Although the vast majority of time the person in the vehicle that has been rear ended will not in any way be responsible for the accident, in some situations this will not be the case. For example, if you suddenly swerve into another person’s lane, and slam on your brakes, you could very well be entirely liable for the accident, even if you are rear-ended. Another example is when you stop suddenly for no apparent reason, such as stopping while traveling through an intersection on a green light. In such circumstances, there can be shared liability between yourself, and the person who struck you. Section 162 of the Motor Vehicle Act can also come into play when you are following someone too closely.

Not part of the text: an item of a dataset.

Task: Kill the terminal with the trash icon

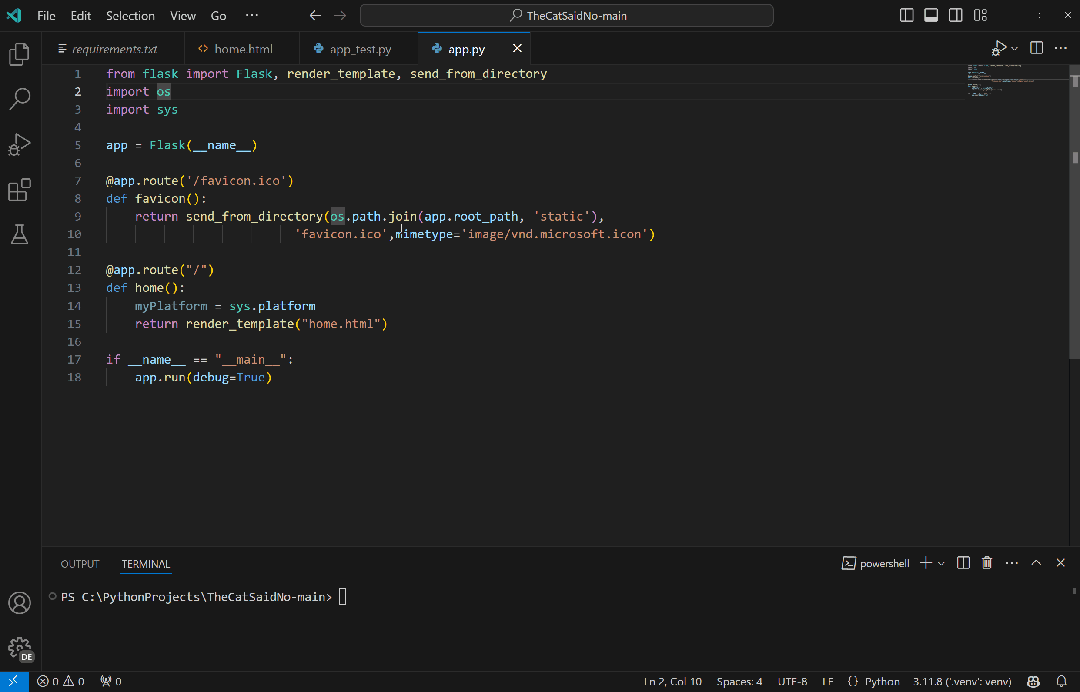Action: tap(987, 562)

In Langille v. Marchant, the Plaintiff rear ended another vehicle on a bridge. She then got out to go speak to the other driver. She did not activate her hazard lights in any way. Another vehicle struck the Plaintiff’s vehicle from behind as it attempted to avoid the accident. The trial judge ruled that the Plaintiff was 60% at fault, whereas the Defendant was 40% at fault. The Plaintiff appealed to the British Columbia Court of Appeal, however the appeal was dismissed, with the original liability determination remaining intact.
 Activating emergency flashers is a step Ms. Langille certainly could have taken. It was open to the trial judge to find that it was negligent on the part of Ms. Langille to obtain particulars from the other driver before ensuring the safety of the location of the accident, or at least improving the situation for oncoming drivers by activating her flashers. It was also open to the trial judge to find doing so would have reduced the likelihood of impact or the severity of the impact that occurred. That is the logical implication of the finding that Ms. Marchant’s late recognition of the hazard caused or contributed to the accident. The activation of flashers would have made Ms. Langille’s car more visible and made it harder for Ms. Marchant to fail to notice its presence or note earlier that it was not moving, and to take earlier evasive measures.
 I would not disturb the trial judge’s findings that it was negligent to turn off the car and leave only its running lights on in the middle of a busy bridge at night in a location where one would not expect vehicles to be stopped, nor would I disturb the finding that the negligence contributed to the accident.